In this position paper, we argue for methods employing user behaviour and self-reports in combination. In particular, we propose the value of methods using models trained on user behaviour to predict self-reported user state, e.g., questionnaires responses, effectively using them as ground truth. In earlier work in a gaming context, we used this approach to create models of player behaviour predicting self-reported valence, arousal, and dominance , and self-reported affiliation between co-players . Similarly, other work has trained models of user behaviour to predict self-reported experiences such as perceived difficulty, aesthetics, and enjoyment of game levels , and emotional state based on keystrokes . While we draw on examples from gaming, this approach can be used in a wide variety of application contexts, such as mobile apps, productive work settings, automotive contexts, or mixed reality setups.
This approach has benefits over using self-reports alone; it does not interrupt the interaction and experience in the application context, it increases temporal resolution over post-experience questionnaires, and it decreases required human input because of an increased automation. On the other hand, the combination of behaviour and self-reports with models has benefits over pure behaviour-based modeling, e.g., with a strong foundation in theory and a high interpretability by developers and researchers. In this position paper, we will describe the technical approach and discuss its benefits and limitations.
2 Technical Approach
This approach usually involves supervised machine learning techniques, as described by the following steps:
Definition: First, researchers define the user states of interest, the self-report measures used to assess them, and the indicators to use for prediction, e.g., user behaviour features.
Data Collection: In a training phase, participants similar to the end users will engage in interaction with the application. This training phase can be a pre-study or a pre-experience phase such as a tutorial if it is similar to the end user experience. During this interaction, they use self-reports of user states while their behaviour is recorded. This can involve a wide variety of self-report measures such as repeated single-item responses (e.g., Likert scales such as “Currently I feel frustrated.“), more complex post-experience questionnaires, or even think aloud protocols.
Data Preparation: Researchers prepare data for training. This involves cleaning, extraction of relevant features based on domain expert knowledge, and slicing of continuous data. By creating time windows spanning between self-reports, it is possible to assign particular phases of user behaviour to the experienced user states.
Training: Then, models can be trained in a supervised learning approach that uses behavioural features as input and self-reported user state as output.
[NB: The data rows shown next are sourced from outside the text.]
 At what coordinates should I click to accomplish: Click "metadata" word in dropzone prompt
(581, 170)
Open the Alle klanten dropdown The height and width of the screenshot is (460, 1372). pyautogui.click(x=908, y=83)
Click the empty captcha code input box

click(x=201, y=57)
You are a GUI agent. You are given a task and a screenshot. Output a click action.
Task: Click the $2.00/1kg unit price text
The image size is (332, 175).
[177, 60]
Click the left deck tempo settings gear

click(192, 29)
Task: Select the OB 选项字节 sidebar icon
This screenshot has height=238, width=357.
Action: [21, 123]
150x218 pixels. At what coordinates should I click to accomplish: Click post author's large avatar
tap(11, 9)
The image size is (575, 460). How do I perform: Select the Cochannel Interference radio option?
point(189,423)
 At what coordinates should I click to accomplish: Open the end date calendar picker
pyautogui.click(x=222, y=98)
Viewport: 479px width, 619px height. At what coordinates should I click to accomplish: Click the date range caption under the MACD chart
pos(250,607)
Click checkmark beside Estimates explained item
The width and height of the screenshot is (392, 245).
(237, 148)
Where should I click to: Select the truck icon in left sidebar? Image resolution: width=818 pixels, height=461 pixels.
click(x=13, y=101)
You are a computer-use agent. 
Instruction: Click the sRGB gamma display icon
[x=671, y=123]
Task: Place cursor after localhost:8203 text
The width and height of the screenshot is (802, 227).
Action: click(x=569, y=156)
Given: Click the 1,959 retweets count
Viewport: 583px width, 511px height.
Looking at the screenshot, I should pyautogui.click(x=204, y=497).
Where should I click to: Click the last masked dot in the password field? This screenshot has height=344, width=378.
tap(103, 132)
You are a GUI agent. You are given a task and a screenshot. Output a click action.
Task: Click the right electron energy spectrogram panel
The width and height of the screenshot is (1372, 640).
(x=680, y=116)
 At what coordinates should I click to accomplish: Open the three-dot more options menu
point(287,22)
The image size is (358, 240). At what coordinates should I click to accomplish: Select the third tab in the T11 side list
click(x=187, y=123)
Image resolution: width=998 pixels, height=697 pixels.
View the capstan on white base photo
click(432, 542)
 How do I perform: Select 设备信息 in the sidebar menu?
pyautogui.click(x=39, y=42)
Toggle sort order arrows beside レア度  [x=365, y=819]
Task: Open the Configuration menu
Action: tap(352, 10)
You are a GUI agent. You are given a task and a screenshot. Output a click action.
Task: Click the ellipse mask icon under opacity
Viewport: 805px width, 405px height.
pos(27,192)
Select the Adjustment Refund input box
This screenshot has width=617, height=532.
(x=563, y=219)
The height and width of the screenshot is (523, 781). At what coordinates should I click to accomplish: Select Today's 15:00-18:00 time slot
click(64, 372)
Prediction: In the application context, user behaviour is recorded and fed to the model that predicts user state, e.g., the most likely emotion in a classification approach or the level of continuous arousal via regression.
Refinement: It is possible to refine the models by continuously collecting behavioural data, analyzing the users’ reactions, and occasional checks for user state via self-reports.
Models trained with multiple users are generalizable to a certain degree and can be particularly potent when the specific user is already known to them. With this approach, behaviour is used to predict self-reported user state.
This method has a variety of benefits.
Unobtrusiveness: In comparison to employing self-reports during the interaction, this approach can be considered unobtrusive in a way that it does not interrupt the experience or affect the users. Ideally, the measurement is so unobtrusive that users can forget that their state is measured. By moving the interruptions through self-reports to a pre-experience training phase, it is enough to record the user’s behaviour, extract features, and use them to predict states. This way, this approach can be used in a wide variety of applications, in which interruptions would negatively affect the experience.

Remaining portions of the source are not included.